━━━ DATA SHOWN ━━━

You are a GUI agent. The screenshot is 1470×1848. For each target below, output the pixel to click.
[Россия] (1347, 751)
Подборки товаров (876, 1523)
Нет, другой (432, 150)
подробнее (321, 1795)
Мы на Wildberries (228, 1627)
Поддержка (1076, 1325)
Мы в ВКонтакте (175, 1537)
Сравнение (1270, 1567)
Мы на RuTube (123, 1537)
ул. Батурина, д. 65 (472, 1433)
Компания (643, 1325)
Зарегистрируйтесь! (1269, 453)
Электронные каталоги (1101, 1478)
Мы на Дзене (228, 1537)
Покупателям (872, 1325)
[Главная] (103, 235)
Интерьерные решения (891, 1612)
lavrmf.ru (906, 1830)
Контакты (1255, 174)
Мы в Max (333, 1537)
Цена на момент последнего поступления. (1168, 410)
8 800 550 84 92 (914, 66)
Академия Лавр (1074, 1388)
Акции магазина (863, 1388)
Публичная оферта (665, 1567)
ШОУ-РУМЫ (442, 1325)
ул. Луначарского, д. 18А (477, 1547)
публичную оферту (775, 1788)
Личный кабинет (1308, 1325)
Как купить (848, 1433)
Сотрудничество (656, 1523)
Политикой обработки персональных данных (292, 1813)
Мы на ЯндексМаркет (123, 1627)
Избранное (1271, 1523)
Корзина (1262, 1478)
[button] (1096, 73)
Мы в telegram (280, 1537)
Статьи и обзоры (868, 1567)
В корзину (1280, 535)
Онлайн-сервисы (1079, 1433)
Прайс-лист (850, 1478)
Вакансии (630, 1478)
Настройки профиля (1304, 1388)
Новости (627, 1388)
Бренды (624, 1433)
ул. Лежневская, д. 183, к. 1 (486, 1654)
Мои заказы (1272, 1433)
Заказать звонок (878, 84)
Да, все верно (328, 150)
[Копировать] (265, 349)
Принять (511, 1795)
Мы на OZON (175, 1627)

━━━

§ **ACTIVITY**: Your output should be an exact copy of the lines from the one containing "В корзину (1280, 535)" through the last line of the data above.

§ **ANSWER TO THE PROBLEM**:
В корзину (1280, 535)
Онлайн-сервисы (1079, 1433)
Прайс-лист (850, 1478)
Вакансии (630, 1478)
Настройки профиля (1304, 1388)
Новости (627, 1388)
Бренды (624, 1433)
ул. Лежневская, д. 183, к. 1 (486, 1654)
Мои заказы (1272, 1433)
Заказать звонок (878, 84)
Да, все верно (328, 150)
[Копировать] (265, 349)
Принять (511, 1795)
Мы на OZON (175, 1627)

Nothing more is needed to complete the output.